>>
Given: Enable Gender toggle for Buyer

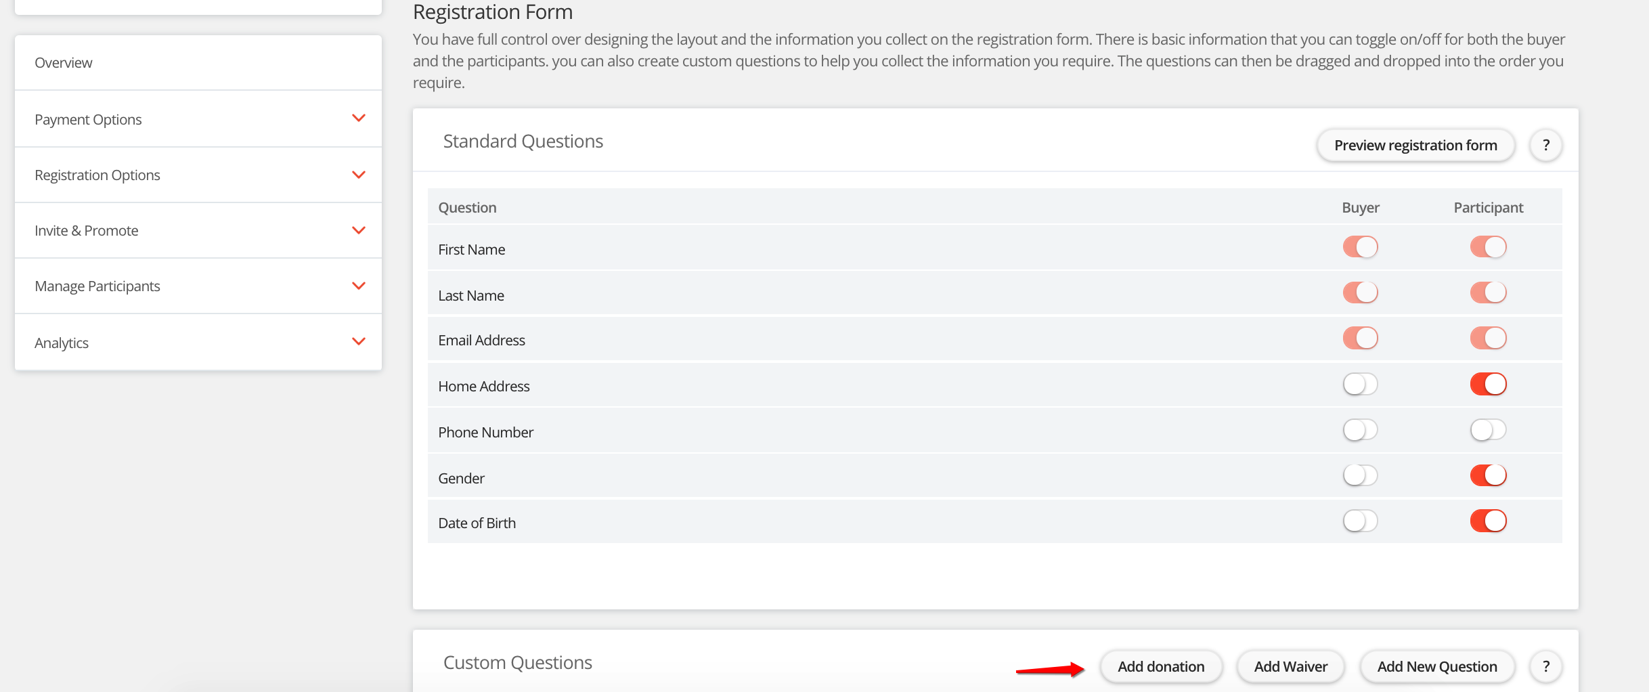Looking at the screenshot, I should click(x=1360, y=475).
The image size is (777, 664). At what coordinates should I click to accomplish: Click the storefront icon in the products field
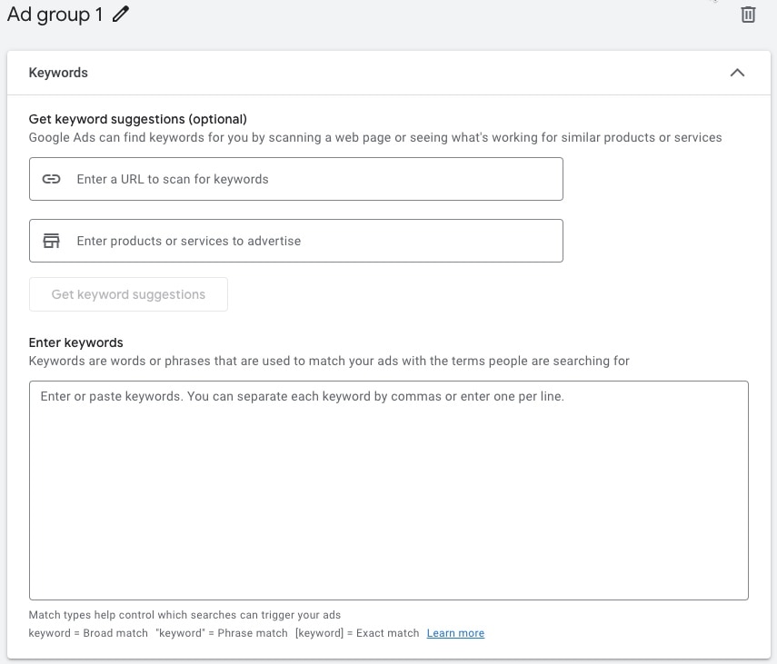pyautogui.click(x=51, y=241)
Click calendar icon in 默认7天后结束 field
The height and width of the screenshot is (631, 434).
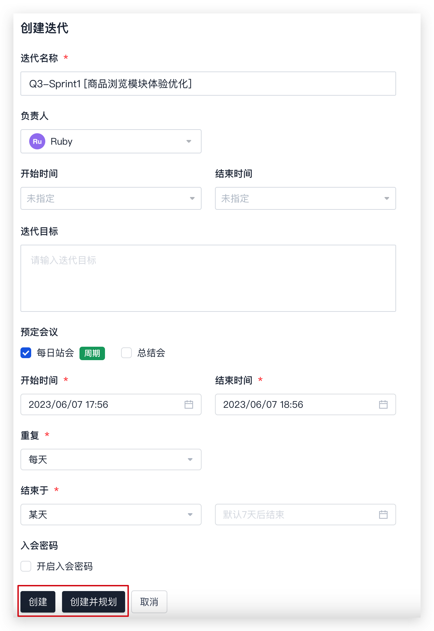point(383,515)
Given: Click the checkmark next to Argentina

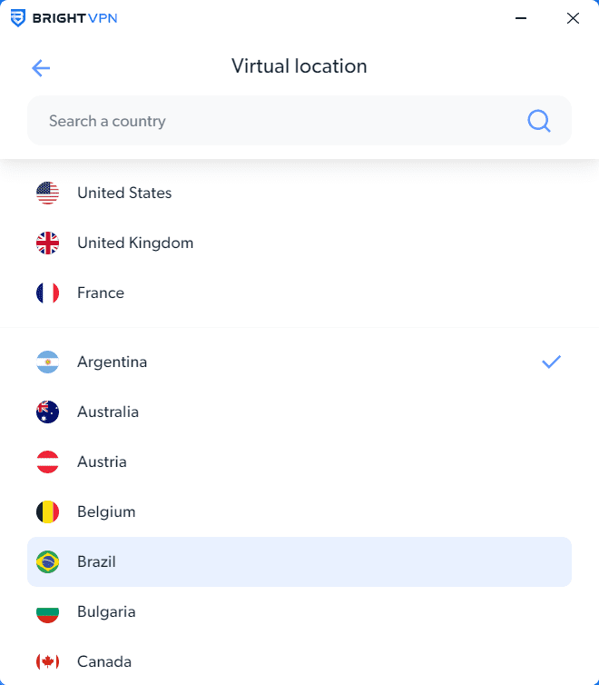Looking at the screenshot, I should click(x=551, y=362).
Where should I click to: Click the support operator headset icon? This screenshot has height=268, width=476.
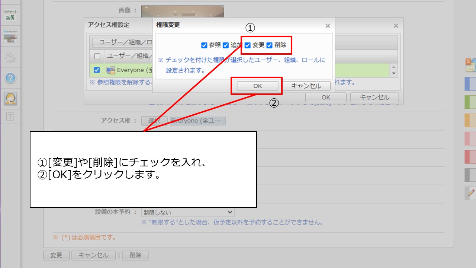pos(10,98)
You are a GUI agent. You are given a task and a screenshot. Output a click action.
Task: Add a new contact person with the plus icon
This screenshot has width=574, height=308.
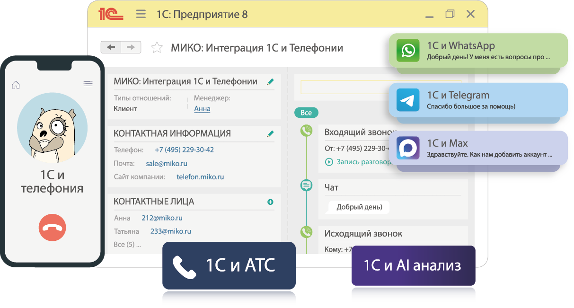[x=271, y=201]
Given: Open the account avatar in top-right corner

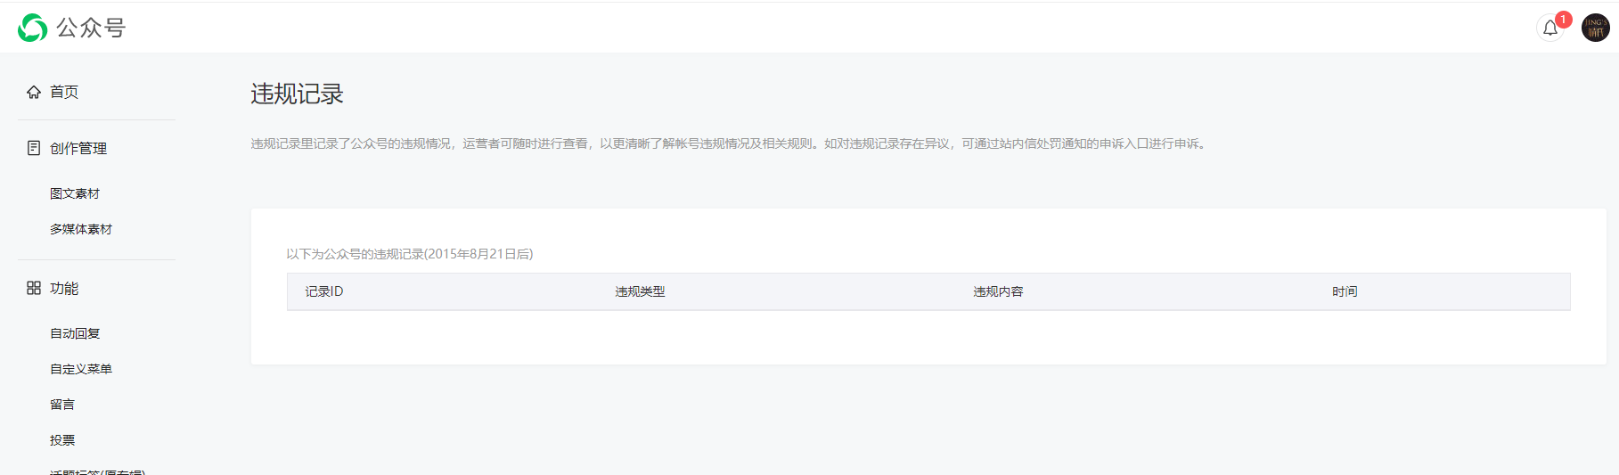Looking at the screenshot, I should point(1595,28).
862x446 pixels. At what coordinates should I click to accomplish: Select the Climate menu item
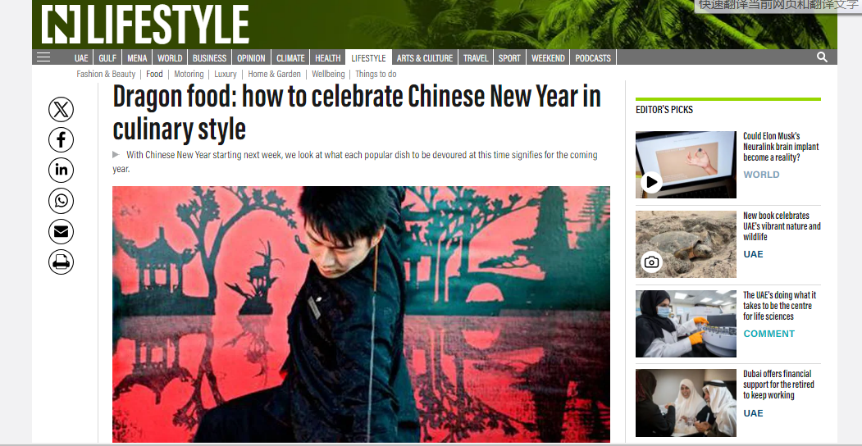coord(290,57)
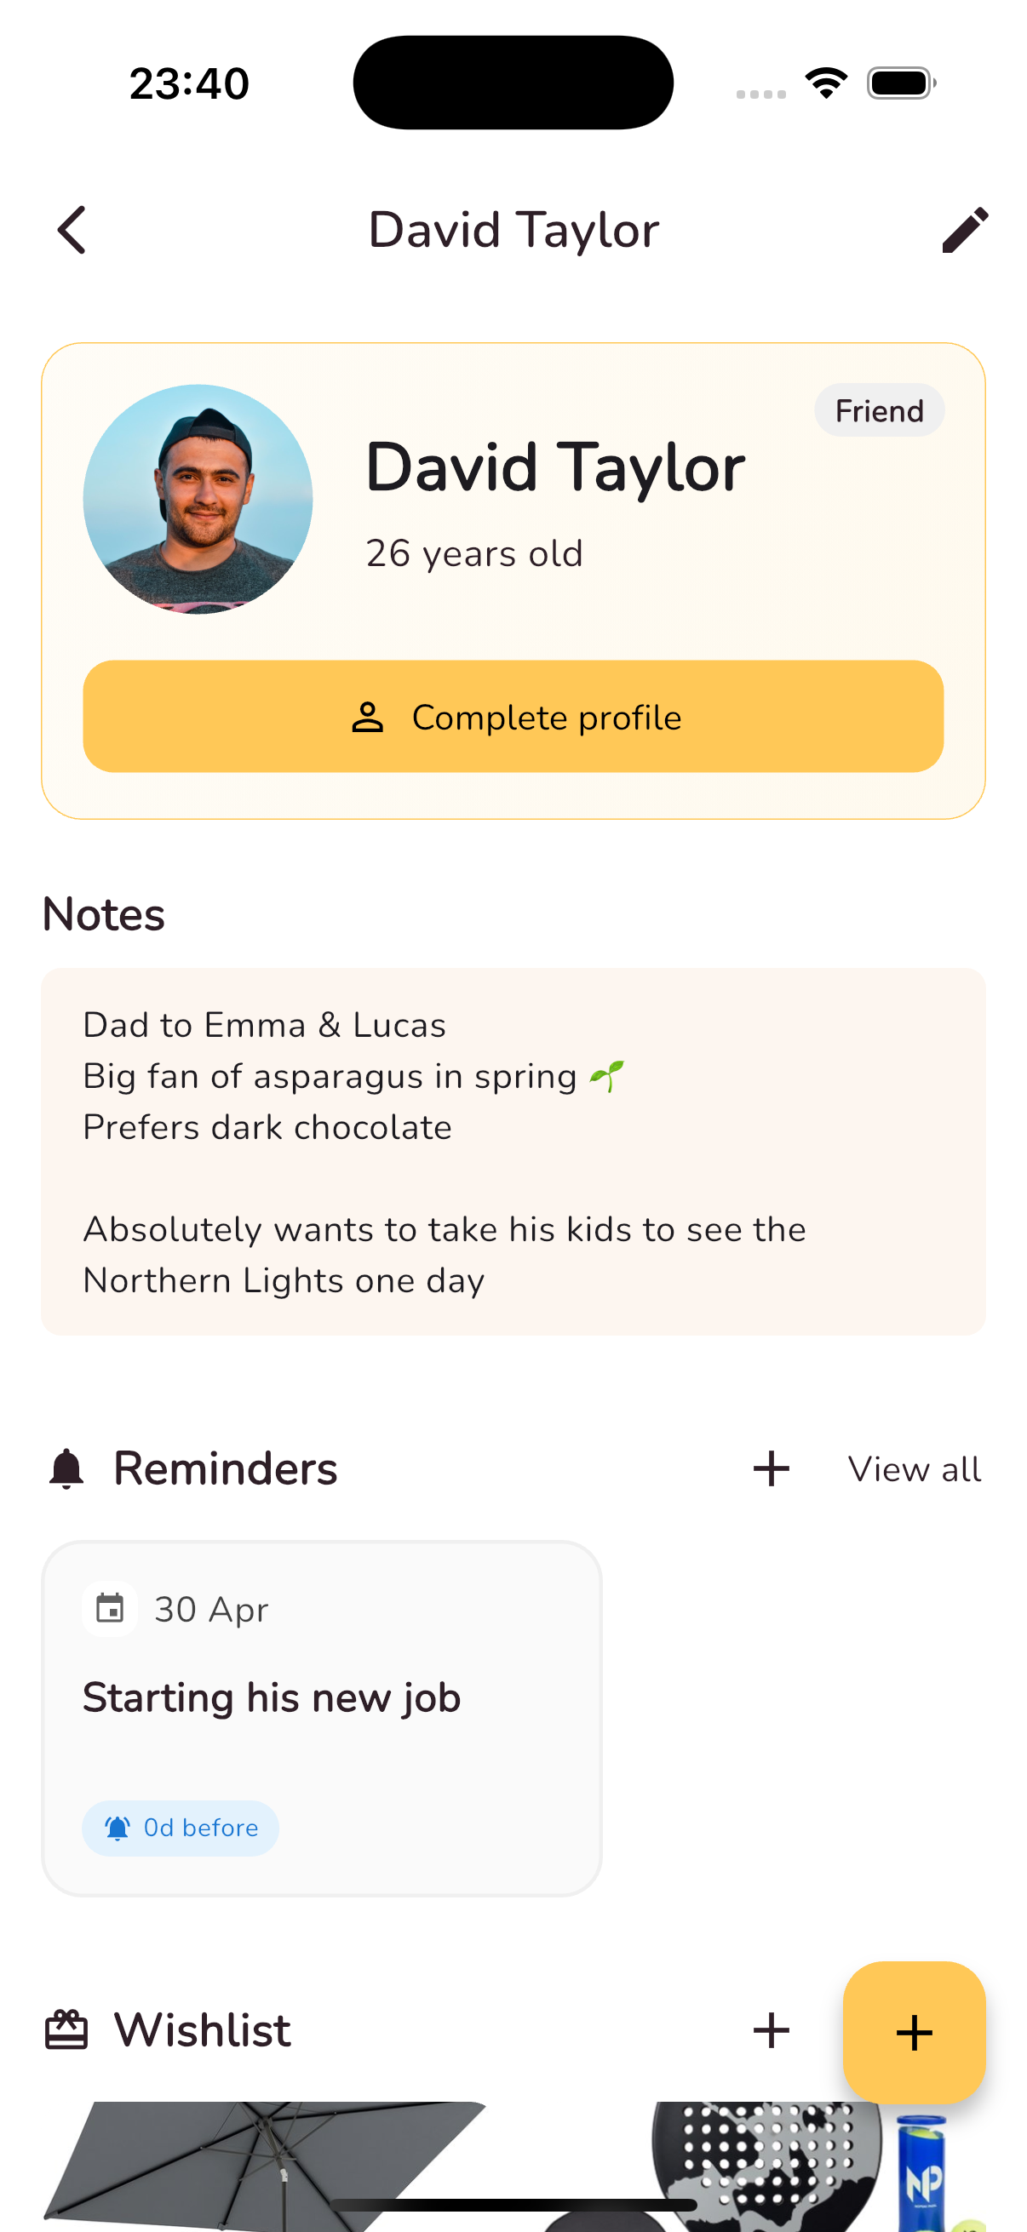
<<
» **WORK TASK**
Copy everything in the listing above exactly except the pictures.

» **ANSWER TO THE PROBLEM**
Given: Enable Gender toggle for Buyer

Looking at the screenshot, I should click(x=1360, y=475).
The image size is (777, 664). At what coordinates should I click to accomplish: Click the storefront icon in the products field
pyautogui.click(x=51, y=241)
Click calendar icon in 默认7天后结束 field
The height and width of the screenshot is (631, 434).
point(383,515)
Given: Click the checkmark next to Argentina

Looking at the screenshot, I should click(x=551, y=362).
Where should I click to: Click the support operator headset icon? This screenshot has height=268, width=476.
pos(10,98)
You are a GUI agent. You are given a task and a screenshot. Output a click action.
Task: Add a new contact person with the plus icon
This screenshot has width=574, height=308.
[x=271, y=201]
Given: Open the account avatar in top-right corner

Looking at the screenshot, I should point(1595,28).
862x446 pixels. At what coordinates should I click to accomplish: Select the Climate menu item
coord(290,57)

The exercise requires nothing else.